- Stored items:
▬▬▬▬▬▬

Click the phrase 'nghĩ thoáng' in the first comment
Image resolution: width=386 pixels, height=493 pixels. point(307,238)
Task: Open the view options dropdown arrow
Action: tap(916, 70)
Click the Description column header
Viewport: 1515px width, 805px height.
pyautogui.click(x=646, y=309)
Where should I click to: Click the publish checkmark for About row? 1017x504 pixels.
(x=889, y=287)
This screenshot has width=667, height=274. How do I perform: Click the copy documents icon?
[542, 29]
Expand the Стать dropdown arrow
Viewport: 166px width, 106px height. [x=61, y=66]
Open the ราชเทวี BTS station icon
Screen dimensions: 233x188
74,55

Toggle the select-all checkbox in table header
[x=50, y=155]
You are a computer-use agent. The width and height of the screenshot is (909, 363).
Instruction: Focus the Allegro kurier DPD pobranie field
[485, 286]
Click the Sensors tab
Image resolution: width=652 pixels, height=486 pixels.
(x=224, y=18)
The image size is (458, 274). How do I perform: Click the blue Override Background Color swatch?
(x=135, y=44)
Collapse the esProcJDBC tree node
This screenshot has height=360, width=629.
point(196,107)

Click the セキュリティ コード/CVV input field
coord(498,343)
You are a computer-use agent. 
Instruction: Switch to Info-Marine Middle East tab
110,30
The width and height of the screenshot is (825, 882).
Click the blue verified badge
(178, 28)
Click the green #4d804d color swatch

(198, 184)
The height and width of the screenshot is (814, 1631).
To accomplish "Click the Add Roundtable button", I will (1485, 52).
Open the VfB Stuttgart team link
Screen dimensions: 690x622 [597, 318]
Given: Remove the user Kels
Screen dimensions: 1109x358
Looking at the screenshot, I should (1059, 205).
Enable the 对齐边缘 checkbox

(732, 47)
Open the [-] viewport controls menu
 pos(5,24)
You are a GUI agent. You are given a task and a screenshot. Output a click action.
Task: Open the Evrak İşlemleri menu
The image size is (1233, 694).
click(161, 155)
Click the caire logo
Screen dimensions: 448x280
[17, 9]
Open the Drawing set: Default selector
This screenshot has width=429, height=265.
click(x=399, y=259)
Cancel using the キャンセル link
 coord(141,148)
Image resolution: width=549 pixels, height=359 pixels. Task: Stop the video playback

▬▬▬▬▬▬

- WHAT IS NEEDED: Nothing but the exact lines of the data above, from the line containing "Instruction: Switch to" through the last, should appear in the answer.

- TASK SOLUTION:
Instruction: Switch to Info-Marine Middle East tab
110,30
The width and height of the screenshot is (825, 882).
Click the blue verified badge
(178, 28)
Click the green #4d804d color swatch

(198, 184)
The height and width of the screenshot is (814, 1631).
To accomplish "Click the Add Roundtable button", I will (1485, 52).
Open the VfB Stuttgart team link
Screen dimensions: 690x622 [597, 318]
Given: Remove the user Kels
Screen dimensions: 1109x358
Looking at the screenshot, I should (1059, 205).
Enable the 对齐边缘 checkbox

(732, 47)
Open the [-] viewport controls menu
 pos(5,24)
You are a GUI agent. You are given a task and a screenshot. Output a click action.
Task: Open the Evrak İşlemleri menu
The image size is (1233, 694).
click(161, 155)
Click the caire logo
Screen dimensions: 448x280
[17, 9]
Open the Drawing set: Default selector
This screenshot has width=429, height=265.
click(x=399, y=259)
Cancel using the キャンセル link
 coord(141,148)
Image resolution: width=549 pixels, height=359 pixels. Task: Stop the video playback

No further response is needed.